The documents are accessible here.

The leaks also show that Australia is seeking extensive international financial deregulation, in a deal that could see Australians' personal and financial data freely transferred overseas.

WikiLeaks has published documents including draft treaty chapters, memoranda and other texts relating to the secret bargaining on banking and finance, telecommunications and e-commerce, health, as well as maritime and air transport.

The documents were meant to stay secret untilover five years after the TiSA negotiations finish and the trade deal is in place.

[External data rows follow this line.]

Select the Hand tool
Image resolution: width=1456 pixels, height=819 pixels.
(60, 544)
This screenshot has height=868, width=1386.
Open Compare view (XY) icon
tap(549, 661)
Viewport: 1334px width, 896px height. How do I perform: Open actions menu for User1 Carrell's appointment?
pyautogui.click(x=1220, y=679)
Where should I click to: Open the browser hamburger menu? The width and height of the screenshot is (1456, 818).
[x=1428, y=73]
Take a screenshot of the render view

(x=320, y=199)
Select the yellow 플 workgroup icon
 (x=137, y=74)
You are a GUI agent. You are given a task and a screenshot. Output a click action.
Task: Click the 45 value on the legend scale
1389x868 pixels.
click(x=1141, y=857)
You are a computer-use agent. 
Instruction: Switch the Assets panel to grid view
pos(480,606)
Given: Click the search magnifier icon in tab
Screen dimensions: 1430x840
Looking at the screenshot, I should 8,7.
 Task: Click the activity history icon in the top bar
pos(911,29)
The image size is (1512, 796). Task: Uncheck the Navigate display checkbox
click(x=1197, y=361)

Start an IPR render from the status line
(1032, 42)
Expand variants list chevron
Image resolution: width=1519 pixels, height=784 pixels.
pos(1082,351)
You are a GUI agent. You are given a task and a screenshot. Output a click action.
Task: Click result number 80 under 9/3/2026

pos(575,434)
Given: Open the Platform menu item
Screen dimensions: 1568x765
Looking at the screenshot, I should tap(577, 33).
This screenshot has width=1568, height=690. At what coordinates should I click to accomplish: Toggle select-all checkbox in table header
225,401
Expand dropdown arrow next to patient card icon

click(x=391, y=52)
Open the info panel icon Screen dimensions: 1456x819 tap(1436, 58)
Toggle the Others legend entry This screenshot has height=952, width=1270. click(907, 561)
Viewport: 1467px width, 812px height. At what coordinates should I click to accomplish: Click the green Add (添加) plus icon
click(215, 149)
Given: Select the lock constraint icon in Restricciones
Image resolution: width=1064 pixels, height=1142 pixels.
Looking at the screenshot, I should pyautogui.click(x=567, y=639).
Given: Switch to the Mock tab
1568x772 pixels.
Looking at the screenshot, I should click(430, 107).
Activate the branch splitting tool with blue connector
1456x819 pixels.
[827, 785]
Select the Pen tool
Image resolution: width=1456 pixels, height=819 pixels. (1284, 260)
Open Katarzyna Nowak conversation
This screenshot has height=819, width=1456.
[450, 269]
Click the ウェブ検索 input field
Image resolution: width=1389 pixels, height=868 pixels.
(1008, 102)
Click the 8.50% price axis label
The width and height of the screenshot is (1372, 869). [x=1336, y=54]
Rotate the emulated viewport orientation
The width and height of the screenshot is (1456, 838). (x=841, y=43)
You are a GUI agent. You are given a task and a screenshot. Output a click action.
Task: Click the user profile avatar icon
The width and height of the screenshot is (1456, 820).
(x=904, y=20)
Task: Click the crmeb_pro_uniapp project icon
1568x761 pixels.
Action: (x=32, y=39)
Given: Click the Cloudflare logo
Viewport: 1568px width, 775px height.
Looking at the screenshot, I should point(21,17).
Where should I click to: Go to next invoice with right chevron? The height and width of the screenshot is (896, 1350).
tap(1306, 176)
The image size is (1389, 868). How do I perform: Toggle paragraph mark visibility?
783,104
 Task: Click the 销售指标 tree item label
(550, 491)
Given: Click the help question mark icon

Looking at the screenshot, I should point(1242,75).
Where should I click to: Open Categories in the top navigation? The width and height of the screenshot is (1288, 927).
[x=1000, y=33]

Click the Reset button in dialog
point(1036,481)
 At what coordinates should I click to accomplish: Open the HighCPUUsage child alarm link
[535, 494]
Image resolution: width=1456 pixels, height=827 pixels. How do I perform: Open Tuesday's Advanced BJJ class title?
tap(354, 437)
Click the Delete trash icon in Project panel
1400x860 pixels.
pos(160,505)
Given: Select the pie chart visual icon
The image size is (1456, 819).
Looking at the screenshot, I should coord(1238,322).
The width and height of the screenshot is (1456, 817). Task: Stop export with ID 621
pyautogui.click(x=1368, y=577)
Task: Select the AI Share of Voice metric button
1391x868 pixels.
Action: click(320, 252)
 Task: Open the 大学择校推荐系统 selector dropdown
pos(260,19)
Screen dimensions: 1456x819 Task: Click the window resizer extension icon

Dr Patricia Ranald, research associate at the University of Sydney and convener of the Australian Fair Trade and Investment Network, told Fairfax Media reporters that the publication revealed an “extreme deregulatory agenda” coming from both the United States and Australia's negotiators, which would have “serious implications for all service sectors, perhaps human services especially”.

The negotiations appear to back the line of Australian banks, who say deregulation is necessary for them to increase their business in Asian markets.

But Financial Sector Union secretary Fiona Jordan says it is a step in the wrong direction.

“The issue has to be about Australia maintaining the tight regulations it has – and perhaps even adding to these,” Ms Jordan told reporters.

“We cannot be in a position where outside bodies are undermining protocols in the interest of commercial competition or gain.

“We have yet to resolve the woes of the financial planning industry, which have effectively cost the industry consumer confidence; any further deregulation would be to the detriment.”

The documents show the Australian Government strongly supports the winding-back of government regulation on qualifications, licensing and technical standards that affect trade in services.

Australia has also backed the free delivery of a many professional services, including legal, accounting and taxation services, engineering, construction and architectural services, and private education services.

Australian negotiators are seeking the removal of any restrictions on foreign investment associated with provision of such services.

In the electronic commerce and telecommunications chapters of the TiSA draft, Australia appears to support allowing governments to facilitate the free flow of data between countries, setting up weak provisions for privacy protection.

Just like the equally-secretive Trans-Pacific Partnership free trade agreement, the draft TiSA text calls for the prohibition of laws and regulations that would require service providers to host data on domestic servers.

Australian National University associate professor Matthew Rimmer said it could severely damage privacy and data sovereignty.

“Big IT – such as Microsoft, Apple, Google, Yahoo!, and Facebook – have been pushing for trade rules on electronic commerce,” Dr Rimmer told Fairfax.

“TiSA will have a significant impact upon the regulation of information technology ... [it] poses significant challenges in respect of privacy – both in terms of government and commercial use of information.”

Fifty nations including Australia, the United States, Canada, Japan, South Korea, Taiwan, and the European Union’s 28 member countries have been engaged in the secret TiSA negotiations since 2013.

The TiSA, just like the TPPA, has been on the United States’ “fast track” to enaction.

Trade Minister Andrew Robb says TiSA will “strengthen job-creating services”, and the Department of Foreign Affairs and Trade says “good progress” was made in the most recent rounds of official discussion.

The next round of formal negotiations will take plane in Geneva from 6-10 July, and are set to centre on telecommunications, temporary entry of business persons and maritime transport services.